■ Problem to work on
Which lines run from the one containing "Click the move effect down arrow" to the end of the entries below? Reproduce them exactly, both ends included.

━━━━━ Records for processing ━━━━━

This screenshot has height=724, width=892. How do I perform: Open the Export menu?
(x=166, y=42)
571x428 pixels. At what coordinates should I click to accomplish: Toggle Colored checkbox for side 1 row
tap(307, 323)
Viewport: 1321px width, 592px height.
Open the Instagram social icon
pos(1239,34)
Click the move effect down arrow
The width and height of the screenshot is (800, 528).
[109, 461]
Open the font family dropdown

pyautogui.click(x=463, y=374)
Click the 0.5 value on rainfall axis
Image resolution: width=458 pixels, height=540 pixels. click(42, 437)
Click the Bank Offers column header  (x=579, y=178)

━━━━━

■ Solved exercise
Click the move effect down arrow
The width and height of the screenshot is (800, 528).
[109, 461]
Open the font family dropdown

pyautogui.click(x=463, y=374)
Click the 0.5 value on rainfall axis
Image resolution: width=458 pixels, height=540 pixels. click(42, 437)
Click the Bank Offers column header  (x=579, y=178)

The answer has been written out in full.